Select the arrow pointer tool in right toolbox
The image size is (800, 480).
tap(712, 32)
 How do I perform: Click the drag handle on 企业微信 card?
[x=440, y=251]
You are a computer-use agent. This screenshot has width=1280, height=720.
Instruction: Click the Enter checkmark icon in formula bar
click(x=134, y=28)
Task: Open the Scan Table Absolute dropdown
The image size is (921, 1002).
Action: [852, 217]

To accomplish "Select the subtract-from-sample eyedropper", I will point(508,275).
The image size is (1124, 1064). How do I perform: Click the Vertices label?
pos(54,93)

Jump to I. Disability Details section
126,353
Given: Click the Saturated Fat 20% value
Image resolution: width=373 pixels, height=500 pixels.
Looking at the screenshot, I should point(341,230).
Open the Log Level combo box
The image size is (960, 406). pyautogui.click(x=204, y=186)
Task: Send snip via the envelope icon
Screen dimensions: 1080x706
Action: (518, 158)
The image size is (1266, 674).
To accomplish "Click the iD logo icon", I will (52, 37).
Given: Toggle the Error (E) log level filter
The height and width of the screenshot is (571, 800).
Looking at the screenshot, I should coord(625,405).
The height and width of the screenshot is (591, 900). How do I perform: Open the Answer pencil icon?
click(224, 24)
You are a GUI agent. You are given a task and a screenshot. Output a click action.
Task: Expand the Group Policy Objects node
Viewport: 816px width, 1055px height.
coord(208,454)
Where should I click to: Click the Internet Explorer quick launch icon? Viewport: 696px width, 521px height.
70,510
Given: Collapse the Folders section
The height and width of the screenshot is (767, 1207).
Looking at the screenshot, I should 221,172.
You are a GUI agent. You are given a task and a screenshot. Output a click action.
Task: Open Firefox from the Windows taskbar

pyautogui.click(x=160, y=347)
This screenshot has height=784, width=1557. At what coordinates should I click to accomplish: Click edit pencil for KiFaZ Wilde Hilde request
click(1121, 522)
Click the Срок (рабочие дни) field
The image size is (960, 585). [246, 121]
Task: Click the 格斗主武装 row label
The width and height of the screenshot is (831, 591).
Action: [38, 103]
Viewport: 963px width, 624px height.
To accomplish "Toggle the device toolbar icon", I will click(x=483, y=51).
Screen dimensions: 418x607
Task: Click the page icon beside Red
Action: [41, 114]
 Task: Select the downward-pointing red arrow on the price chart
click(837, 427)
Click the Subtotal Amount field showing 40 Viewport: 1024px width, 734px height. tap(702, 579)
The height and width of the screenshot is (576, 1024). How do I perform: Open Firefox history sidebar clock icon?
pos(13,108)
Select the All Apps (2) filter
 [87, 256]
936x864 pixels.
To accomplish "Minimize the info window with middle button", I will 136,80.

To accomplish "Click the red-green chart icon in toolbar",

------------------------------------------------

> **Problem description**:
With the line holding "Where should I" as the first and the line holding "Task: Click the 格斗主武装 row label" as the last, set down that range of the entries above exactly, and nothing else.

> **Solution to this problem**:
Where should I click to: Click the Internet Explorer quick launch icon? Viewport: 696px width, 521px height.
70,510
Given: Collapse the Folders section
The height and width of the screenshot is (767, 1207).
Looking at the screenshot, I should 221,172.
You are a GUI agent. You are given a task and a screenshot. Output a click action.
Task: Open Firefox from the Windows taskbar

pyautogui.click(x=160, y=347)
This screenshot has height=784, width=1557. At what coordinates should I click to accomplish: Click edit pencil for KiFaZ Wilde Hilde request
click(1121, 522)
Click the Срок (рабочие дни) field
The image size is (960, 585). [246, 121]
Task: Click the 格斗主武装 row label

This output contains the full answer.